# LGB and PWM



## dieseldude (Apr 21, 2009)

Okay, somebody set me straight here. I run mostly Aristo engines with a traditional analog DC set up- Aristo Ultima 10 amp power supply and Aristo 10 amp controller. I've also got a couple of LGB engines that I have not yet run. I haven't run them because I've been told that they don't particularly like PWM, which of course is what the Aristo controller puts out. One of the LGB boxes says 'MTS Analog + Digital' the other says nothing. Anybody using a similar set up with LGB engines and Aristo PWM power? Any info is greatly appreciated. Thanks in advance.


-Kevin. 
@import url(http://www.mylargescale.com/Provide...ad.ashx?type=style&file=SyntaxHighlighter.css);@import url(/providers/htmleditorproviders/cehtmleditorprovider/dnngeneral.css);


----------



## Stan Cedarleaf (Jan 2, 2008)

Kevin.... The LGB locomotive motors themselves run just fine on PWM. Been running many of them for many months under {PWM control.

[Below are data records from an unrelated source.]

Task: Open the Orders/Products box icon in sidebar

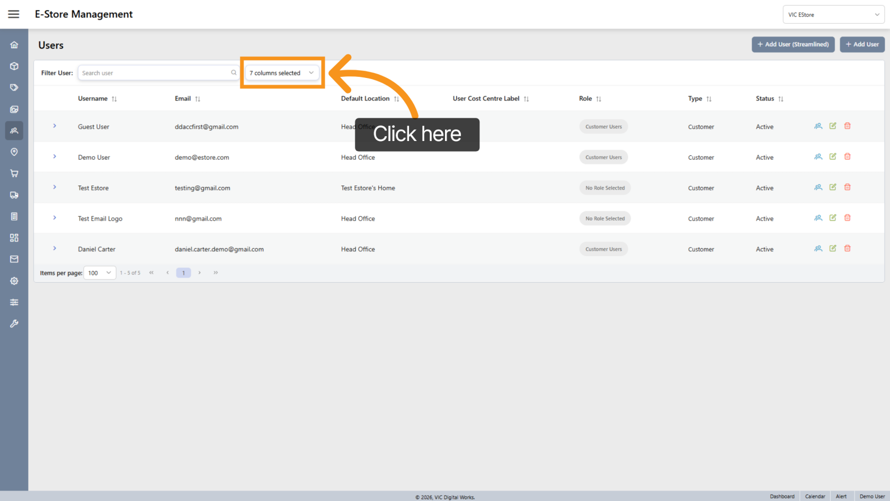Action: 14,66
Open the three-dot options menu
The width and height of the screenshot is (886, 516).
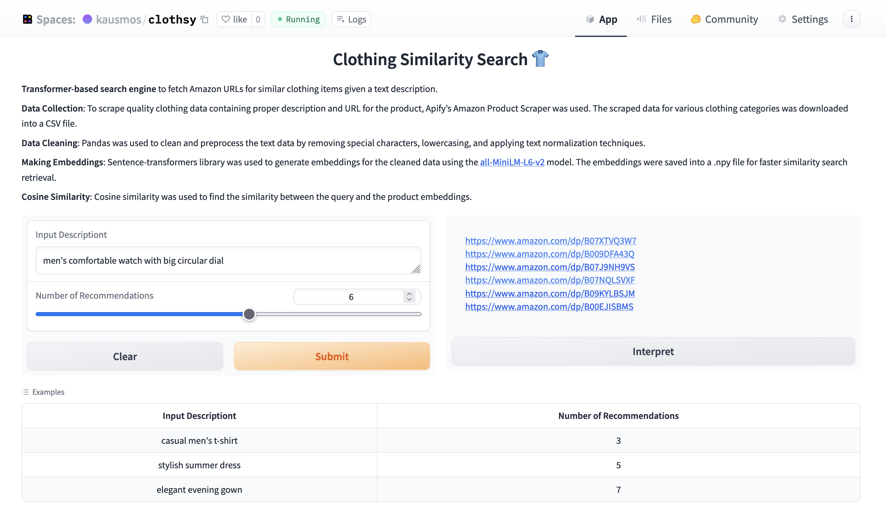click(x=851, y=19)
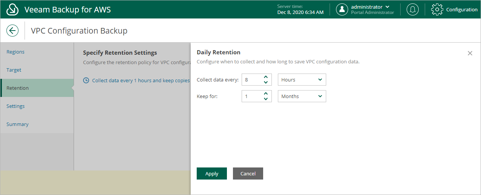Go back using the arrow icon
481x195 pixels.
(x=12, y=31)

The older LGB analog sound sound systems don't like PWM and "go crazy" when powered that way. 

I run a number of LGB digital sound modules with PWM and they work very well. 

Which LGB locomotives would you like to run? 

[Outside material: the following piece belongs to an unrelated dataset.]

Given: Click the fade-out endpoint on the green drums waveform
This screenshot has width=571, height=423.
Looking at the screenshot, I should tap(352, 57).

The new CRE57091 PWM to linear module can be installed to run analog sound right nicely.


----------



## dieseldude (Apr 21, 2009)

Stan- Thanks for the reply. I've got a newer LGB Trolley with MTS and an older track cleaning loco (yellow). I don't think the track cleaning loco is MTS- the box does not say. 


-Kevin.


----------



## Greg Elmassian (Jan 3, 2008)

I had the track cleaning loco a while ago, and it had the decoder, maybe 6-7 years ago. Really crappy decoder it was too. 

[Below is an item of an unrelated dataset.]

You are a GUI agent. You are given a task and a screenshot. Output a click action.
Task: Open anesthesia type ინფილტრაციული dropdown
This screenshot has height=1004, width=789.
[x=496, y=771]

My box did have a sticker I believe. 

Greg


----------



## dieseldude (Apr 21, 2009)

So, I'm guessing that the engine should be fine even if the sound system doesn't like PWM?


----------



## Stan Cedarleaf (Jan 2, 2008)

Kevin.... That you can...









I'm running 2 LGB Moguls (one with LGB digital sound and one mylocosound), eight LGB 0-4-0's (2 with digital sound) and 2 LGB ALCO diesels (no on board LGB sound. Sierra in the battery car) with PWM for hours at a time. 

They just keep going and going and going...


----------



## dieseldude (Apr 21, 2009)

Thanks, Stan. 


-Kevin.


----------